Buy now, pay later companies are “lightning hot”

Industry CFOs opine on their pandemic-fueled growth

Few fintech verticals have thrived during the Covid-19 pandemic like the buy now, pay later (BNPL) space. 

With e-commerce surging as people around the world shelter in place, BNPL services – which allow consumers to pay for products or services in installments at zero-percent or low interest rates – have likewise skyrocketed. A recent Motley Fool study found that over a third of US consumers have used a BNPL service.

During a session at the virtual LendIt Fintech USA 2020 conference, BNPL was the topic of discussion for two CFOs at competing startups: Laura Nadler, US CFO at Australia-based Afterpay, and Karen Hartje, CFO at Minneapolis-based Sezzle

Both CFOs agreed that the COVID-19 pandemic has benefited the BNPL space. But as in other industries, the companies were nervous back in March. 

“Going into the pandemic, we didn’t know what to expect in terms of merchant buy-in and consumer behavior. We were concerned,” said Hartje, who described how Sezzle responded to the unfolding crisis by tightening up underwriting standards for consumers.

“None of us wanted to find ourselves in this situation, but it’s been an opportunity to prove our ability to manage risk,” Nadler added. “We see consumer payments holding up very well looking ahead.”

The panelists also agree that COVID-19 will have a long-term impact on consumer habits and preferences that is bullish for BNPL. 

“I think it’s a benefit because we’re seeing more and more adoption of e-commerce in the retail industry,” Hartje said. “I think that will continue to grow.”

Meanwhile, Nadler said she views the growing popularity of BNPL “as an acceleration of the [e-commerce] trend.”

“There was a period in the spring when online shopping went up 10%,” she noted. “It previously took ten years to achieve that growth rate.”

BNPL services are especially popular with young people, who use debit cards more frequently than other cohorts. According to Hartje, Sezzle initially attributed this discrepancy to a matter of preference, but soon concluded it was due to lack of access. 

“Back when we were in college, access to credit cards was readily available. Because of the Credit CARD Act of 2009, it’s now illegal for credit card companies to advertise on campus.” Hartje noted that Sezzle’s budgeting tool is developing credit reporting to help young people build their credit scores. 
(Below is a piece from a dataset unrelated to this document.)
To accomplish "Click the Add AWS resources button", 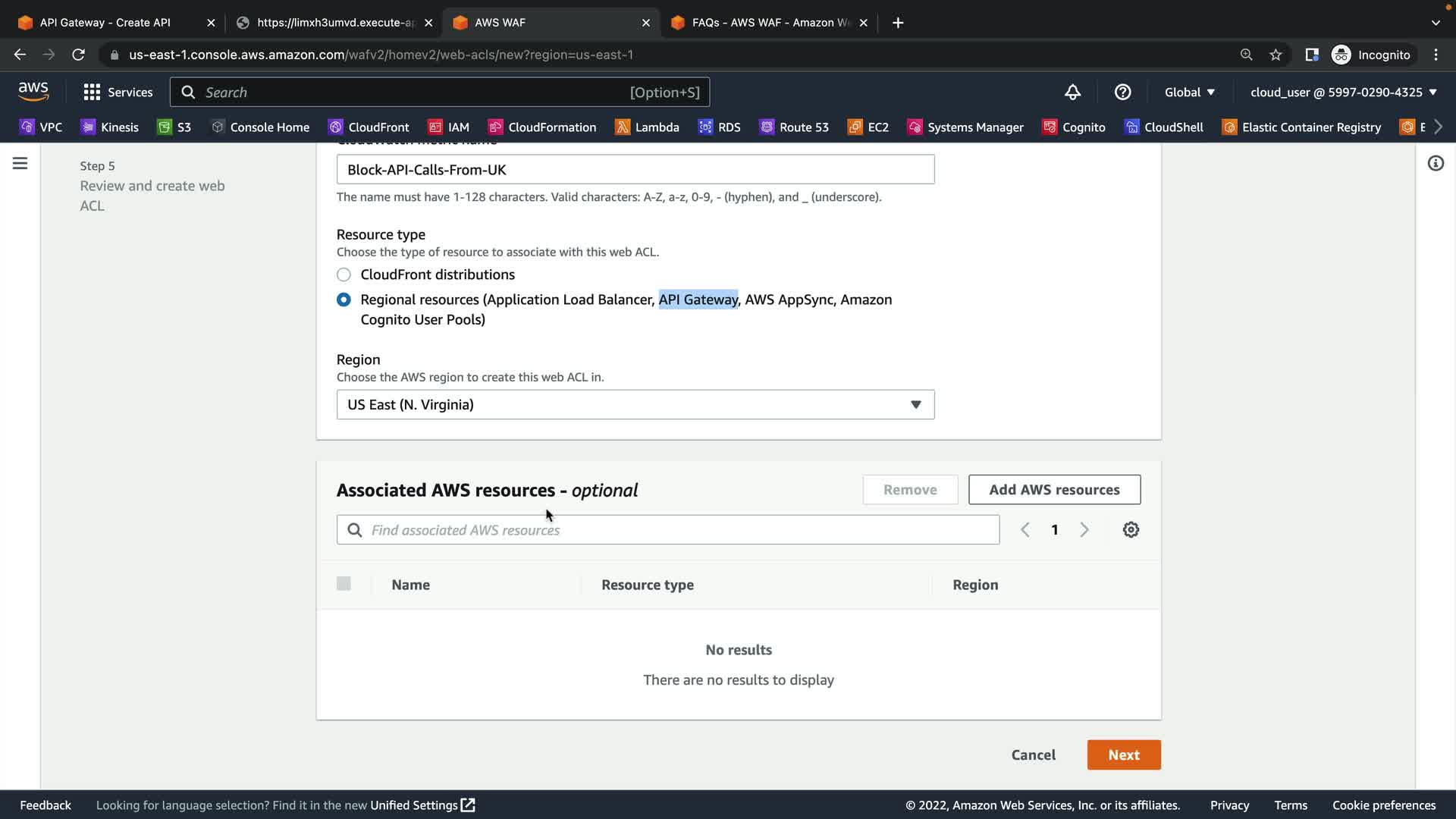I will coord(1053,490).
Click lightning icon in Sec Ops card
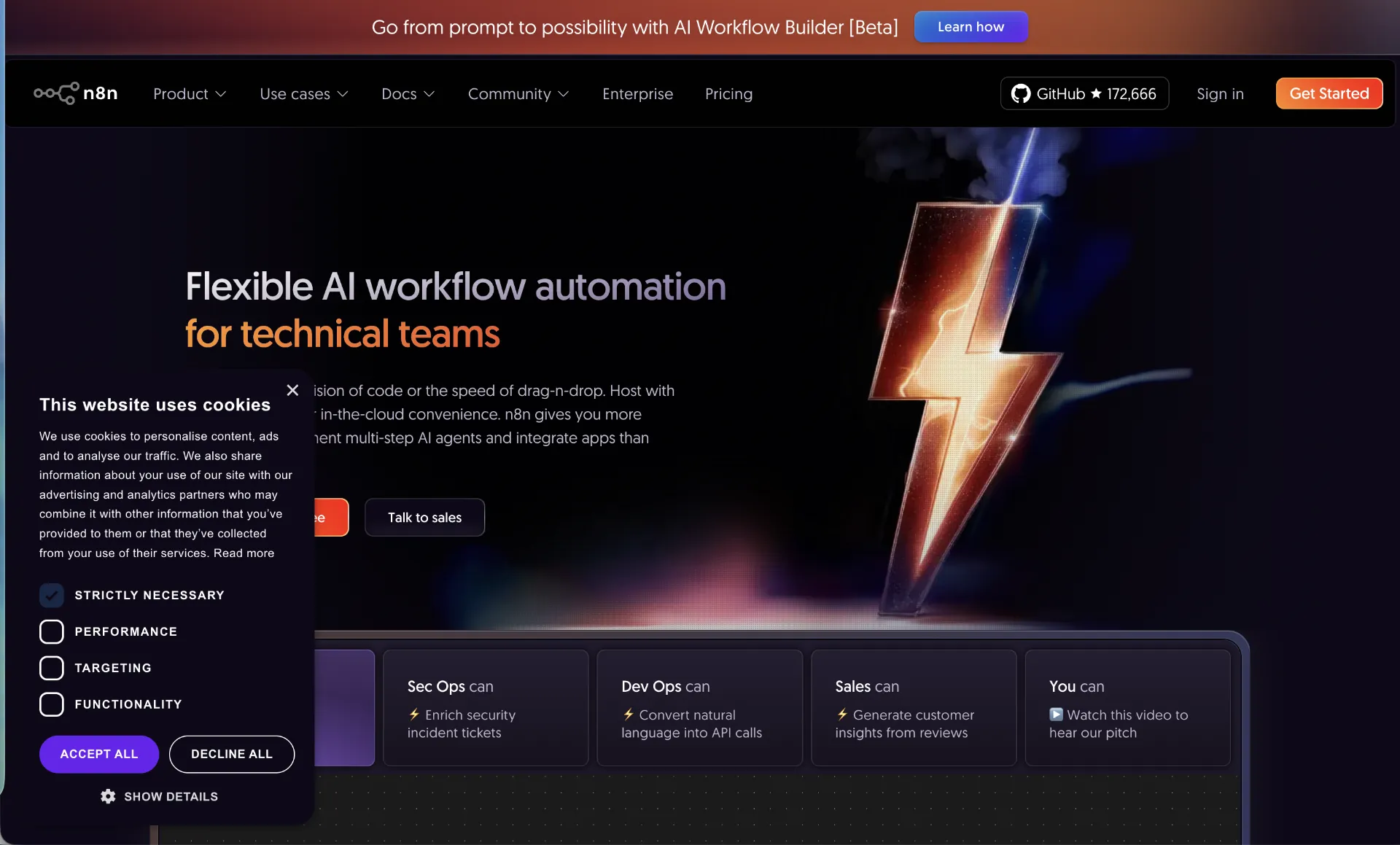 pos(414,714)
Nadler had a slightly different view on why Gen Zers are shunning credit cards. 

“It stems from the experience millennials and Gen Zs have had with the great recession, and now the pandemic, which will shape shoppers and consumers for some time,” she said.

Another reason for the growing use of BNPL seems to be the desire to avoid credit card interest payments. Over 39% of respondents to the Motley Fool study said avoiding credit card interest payments was a factor behind their using BNPL services. 

A challenge facing BNPL startups is building loyalty with customers. Cash-back and rewards programs have enabled credit card companies to build fanatic customer bases over a period of several years. Both Sezzle and Afterpay are tackling this issue head-on. 

“We believe in a customer-first strategy,” Hartje said. “We listen to our customers and what their needs are.” Hartje pointed to a variety of initiatives at Sezzle, including credit reporting, loyalty rewards, and an integration partnership with Ally Bank for financing large purchases.

“Our success is aligned with good consumer outcomes; that really resonates with consumers,” added Nadler. “Our program rewards and incentivizes consumers for on-time payments.”

Another thing both CFOs agree on: the BNPL industry is going to be huge.